Note: Stereotactic coordinates (x, y, z) in the Montreal Neurological Institute space are shown for each activation peak of Z-values. The threshold was set at corrected P < 0.05 for the cluster level.

BA = Brodmann’s area; L = left; M = medial; R = right; p = posterior; F3op/F3t/F3O = opercular/triangular/orbital parts of the inferior frontal gyrus; LPMC = lateral premotor cortex; STG/MTG/ITG = superior/middle/inferior temporal gyrus; pre-SMA = presupplementary motor area.

In contrast in the extra group, activation under the harder conditions was localized in the left frontal cortex (the L. LPMC, L. F3op/F3t, and L. F3O), left temporal cortex (the L. pSTG and L. pMTG/ITG), and pre-SMA (Fig. 4). This activation pattern should not be regarded as abnormal in spite of its significant reduction, because the left frontal and temporal activations were matched with those of the normal or other group under the easier conditions alone [see Fig. 5A,D in Kinno et al. (2014)]. Under the contrast [harder—easier], activation was observed only in the pre-SMA (Fig. 4). These results indicate that activation patterns are crucially influenced by a glioma, depending on their locations.

Reproducible Functional Connectivity Among the 14 Regions for the Normal and Patient Groups

In spite of the marked differences in activation pattern among the normal, LPMC/F3, and extra groups (Fig. 4), the functional connectivity among the 14 regions was reproducible for the 3 groups (Fig. 5). For example, consistency can be clearly observed in enhanced functional connectivity (white asterisks) for between networks (r > 0.20 for all the 3 groups), as well as in suppressed connectivity (black asterisks) for within networks. This reproducibility among the 3 groups for the connectivity indicates that the number of participants was just adequate for the analyses. This is a surprising result, if we note the absence of correlations among the normal, LPMC/F3, and other groups in the previous results (Fig. 2–). Moreover, these connectivity changes precisely matched those (except for the L. F3t-L. F3op/F3t pair) for the LPMC and F3 groups, as shown in Figure 2 (white and black asterisks). Figure 5 schematically shows the enhanced local connectivity among the 3 key regions of the left frontal cortex (white lines), as well as the suppressed global connectivity (black lines). The latter global connectivity is known as the dorsal and ventral pathways, that is, 2 major language-related tracts. Together, these results indicate the possibility that the harder conditions, that is, the higher syntactic loads, caused the selective connectivity changes, including both enhancement and suppression.

Figure 5

Reproducible functional connectivity among the 14 regions for the normal and patient groups. (A) Partial correlation matrices under the easier and harder conditions for the normal, LPMC/F3, and extra groups, presented as described in Figure 2. (B) The left brain regions for networks I–III are depicted in red, green, and blue, respectively. The white lines connecting 2 regions denote enhanced functional connectivity for between networks, which corresponds to the white asterisks in (A). The black lines denote suppressed functional connectivity for within networks, which corresponds to the black asterisks in (A). (C, D) Dot plot graphs of the partial correlation coefficients (r), separately shown for within and between networks. The lines in orange denote diagonal or equivalent lines, indicating that the r-values were precisely reproduced between the normal and patient groups. L = left; R = right; AG = angular gyrus; F3op/F3t/F3O = opercular/triangular/orbital parts of the inferior frontal gyrus; IPS = intraparietal sulcus; LG = lingual gyrus; LPMC = lateral premotor cortex; n. = nuclei; pMTG/ITG = posterior middle/inferior temporal gyri; pre-SMA = presupplementary motor area; pSTG/MTG = posterior superior/middle temporal gyri.

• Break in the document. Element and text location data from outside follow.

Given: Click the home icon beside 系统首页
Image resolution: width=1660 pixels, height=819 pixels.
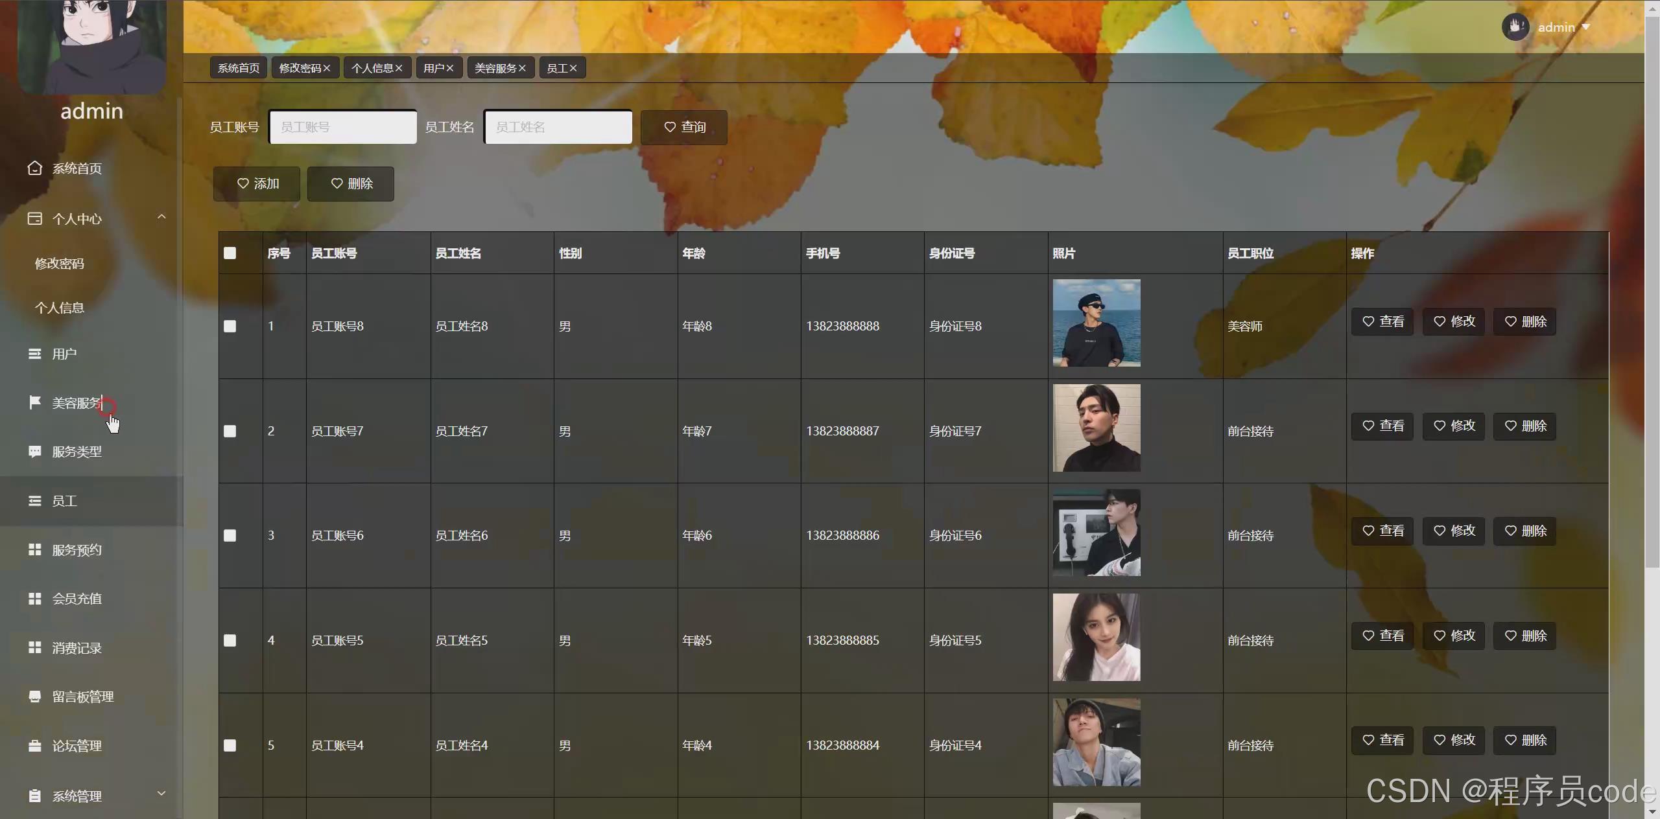Looking at the screenshot, I should pos(35,168).
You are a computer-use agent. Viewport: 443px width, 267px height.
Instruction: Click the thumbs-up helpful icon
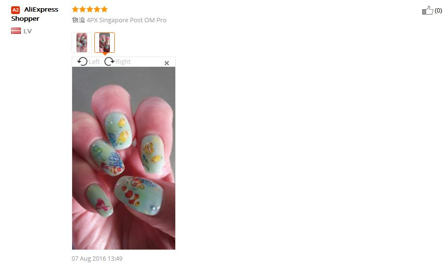[428, 11]
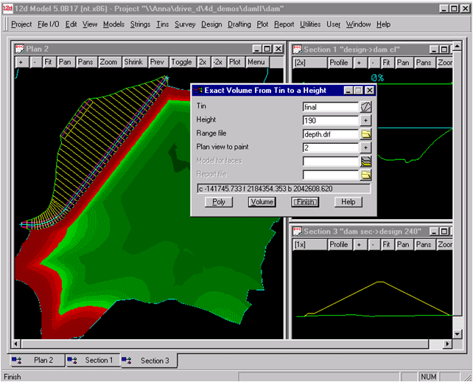
Task: Click the Plan 2 window document icon
Action: (x=19, y=49)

We then confirmed the intergroup similarity by the highly significant correlations for the normal and LPMC/F3 groups (within: R = 0.87, n = 27, P < 0.0001; between: R = 0.75, n = 64, P < 0.0001) (Fig. 5), as well as for the normal and extra groups (within: RS = 0.76, P < 0.0001; between: R = 0.66, P < 0.0001) (Fig. 5). Correlations were also significant for the LPMC/F3 and extra groups (within: R = 0.88, P < 0.0001; between: R = 0.64, P < 0.0001). Moreover, the regression lines shown in the 4 panels almost matched the diagonal or equivalent lines, indicating the exact reproducibility of r-values among all 3 groups. The regression lines for between networks were slightly less steep than the diagonal lines, indicating relatively lower r-values for the patient groups. These results demonstrate that the functional connectivity was independent of the existence of a glioma, but was reproducible and thus meaningful in a highly deterministic manner.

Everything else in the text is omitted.